EXERCISE GOAL => The records below are to be duplicated character for character.

┌─ INPUT RECORDS

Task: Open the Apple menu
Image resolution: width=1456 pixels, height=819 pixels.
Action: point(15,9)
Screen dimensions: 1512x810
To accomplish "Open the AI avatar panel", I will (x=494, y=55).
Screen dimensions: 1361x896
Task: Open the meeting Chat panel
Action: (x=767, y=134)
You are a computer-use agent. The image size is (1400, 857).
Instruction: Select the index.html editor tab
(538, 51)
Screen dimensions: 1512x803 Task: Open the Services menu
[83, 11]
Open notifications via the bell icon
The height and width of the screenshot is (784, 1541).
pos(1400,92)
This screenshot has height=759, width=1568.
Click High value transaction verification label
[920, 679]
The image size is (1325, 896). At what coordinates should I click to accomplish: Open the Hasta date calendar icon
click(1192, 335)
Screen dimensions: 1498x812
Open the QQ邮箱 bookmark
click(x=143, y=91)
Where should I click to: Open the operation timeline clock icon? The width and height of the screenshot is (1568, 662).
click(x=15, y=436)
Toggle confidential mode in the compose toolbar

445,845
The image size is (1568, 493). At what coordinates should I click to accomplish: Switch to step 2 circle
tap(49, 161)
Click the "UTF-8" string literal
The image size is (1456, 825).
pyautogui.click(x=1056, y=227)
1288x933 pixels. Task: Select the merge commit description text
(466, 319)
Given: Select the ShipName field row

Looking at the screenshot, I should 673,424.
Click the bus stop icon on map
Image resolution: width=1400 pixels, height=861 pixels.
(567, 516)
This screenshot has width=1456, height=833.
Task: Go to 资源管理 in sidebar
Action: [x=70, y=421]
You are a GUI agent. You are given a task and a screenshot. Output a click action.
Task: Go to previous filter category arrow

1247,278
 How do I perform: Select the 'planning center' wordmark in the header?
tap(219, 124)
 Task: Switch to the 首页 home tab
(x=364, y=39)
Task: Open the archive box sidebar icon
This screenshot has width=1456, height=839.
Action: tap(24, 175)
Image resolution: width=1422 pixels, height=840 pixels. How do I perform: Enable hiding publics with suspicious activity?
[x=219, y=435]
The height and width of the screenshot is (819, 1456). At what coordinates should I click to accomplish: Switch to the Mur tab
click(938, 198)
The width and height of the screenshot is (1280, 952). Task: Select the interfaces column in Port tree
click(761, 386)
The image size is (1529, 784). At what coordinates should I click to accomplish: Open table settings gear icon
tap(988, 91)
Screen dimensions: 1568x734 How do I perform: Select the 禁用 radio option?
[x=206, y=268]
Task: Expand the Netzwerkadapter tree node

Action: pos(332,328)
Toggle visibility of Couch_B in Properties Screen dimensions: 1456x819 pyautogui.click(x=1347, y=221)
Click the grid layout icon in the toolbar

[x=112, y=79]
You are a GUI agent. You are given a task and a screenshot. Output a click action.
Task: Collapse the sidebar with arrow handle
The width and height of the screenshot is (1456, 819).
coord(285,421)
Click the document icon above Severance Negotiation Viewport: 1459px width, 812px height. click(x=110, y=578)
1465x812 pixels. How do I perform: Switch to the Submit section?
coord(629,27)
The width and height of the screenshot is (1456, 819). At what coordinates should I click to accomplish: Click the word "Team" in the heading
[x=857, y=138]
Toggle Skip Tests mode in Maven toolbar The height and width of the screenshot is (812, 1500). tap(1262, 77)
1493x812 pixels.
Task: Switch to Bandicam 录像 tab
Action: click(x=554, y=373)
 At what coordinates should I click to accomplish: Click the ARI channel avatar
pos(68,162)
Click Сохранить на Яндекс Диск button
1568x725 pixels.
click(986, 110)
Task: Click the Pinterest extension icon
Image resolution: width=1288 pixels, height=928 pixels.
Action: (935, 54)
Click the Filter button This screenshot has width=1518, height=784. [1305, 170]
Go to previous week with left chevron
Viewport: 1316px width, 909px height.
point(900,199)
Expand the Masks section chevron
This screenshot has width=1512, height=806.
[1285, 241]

└─

SOLUTION TO THE EXERCISE =>
Task: Open the Apple menu
Image resolution: width=1456 pixels, height=819 pixels.
Action: point(15,9)
Screen dimensions: 1512x810
To accomplish "Open the AI avatar panel", I will (x=494, y=55).
Screen dimensions: 1361x896
Task: Open the meeting Chat panel
Action: (x=767, y=134)
You are a computer-use agent. The image size is (1400, 857).
Instruction: Select the index.html editor tab
(538, 51)
Screen dimensions: 1512x803 Task: Open the Services menu
[83, 11]
Open notifications via the bell icon
The height and width of the screenshot is (784, 1541).
pos(1400,92)
This screenshot has height=759, width=1568.
Click High value transaction verification label
[920, 679]
The image size is (1325, 896). At what coordinates should I click to accomplish: Open the Hasta date calendar icon
click(1192, 335)
Screen dimensions: 1498x812
Open the QQ邮箱 bookmark
click(x=143, y=91)
Where should I click to: Open the operation timeline clock icon? The width and height of the screenshot is (1568, 662).
click(x=15, y=436)
Toggle confidential mode in the compose toolbar

445,845
The image size is (1568, 493). At what coordinates should I click to accomplish: Switch to step 2 circle
tap(49, 161)
Click the "UTF-8" string literal
The image size is (1456, 825).
pyautogui.click(x=1056, y=227)
1288x933 pixels. Task: Select the merge commit description text
(466, 319)
Given: Select the ShipName field row

Looking at the screenshot, I should 673,424.
Click the bus stop icon on map
Image resolution: width=1400 pixels, height=861 pixels.
(567, 516)
This screenshot has width=1456, height=833.
Task: Go to 资源管理 in sidebar
Action: [x=70, y=421]
You are a GUI agent. You are given a task and a screenshot. Output a click action.
Task: Go to previous filter category arrow

1247,278
 How do I perform: Select the 'planning center' wordmark in the header?
tap(219, 124)
 Task: Switch to the 首页 home tab
(x=364, y=39)
Task: Open the archive box sidebar icon
This screenshot has width=1456, height=839.
Action: tap(24, 175)
Image resolution: width=1422 pixels, height=840 pixels. How do I perform: Enable hiding publics with suspicious activity?
[x=219, y=435]
The height and width of the screenshot is (819, 1456). At what coordinates should I click to accomplish: Switch to the Mur tab
click(938, 198)
The width and height of the screenshot is (1280, 952). Task: Select the interfaces column in Port tree
click(761, 386)
The image size is (1529, 784). At what coordinates should I click to accomplish: Open table settings gear icon
tap(988, 91)
Screen dimensions: 1568x734 How do I perform: Select the 禁用 radio option?
[x=206, y=268]
Task: Expand the Netzwerkadapter tree node

Action: pos(332,328)
Toggle visibility of Couch_B in Properties Screen dimensions: 1456x819 pyautogui.click(x=1347, y=221)
Click the grid layout icon in the toolbar

[x=112, y=79]
You are a GUI agent. You are given a task and a screenshot. Output a click action.
Task: Collapse the sidebar with arrow handle
The width and height of the screenshot is (1456, 819).
coord(285,421)
Click the document icon above Severance Negotiation Viewport: 1459px width, 812px height. click(x=110, y=578)
1465x812 pixels. How do I perform: Switch to the Submit section?
coord(629,27)
The width and height of the screenshot is (1456, 819). At what coordinates should I click to accomplish: Click the word "Team" in the heading
[x=857, y=138]
Toggle Skip Tests mode in Maven toolbar The height and width of the screenshot is (812, 1500). tap(1262, 77)
1493x812 pixels.
Task: Switch to Bandicam 录像 tab
Action: click(x=554, y=373)
 At what coordinates should I click to accomplish: Click the ARI channel avatar
pos(68,162)
Click Сохранить на Яндекс Диск button
1568x725 pixels.
click(986, 110)
Task: Click the Pinterest extension icon
Image resolution: width=1288 pixels, height=928 pixels.
Action: (935, 54)
Click the Filter button This screenshot has width=1518, height=784. [1305, 170]
Go to previous week with left chevron
Viewport: 1316px width, 909px height.
point(900,199)
Expand the Masks section chevron
This screenshot has width=1512, height=806.
[1285, 241]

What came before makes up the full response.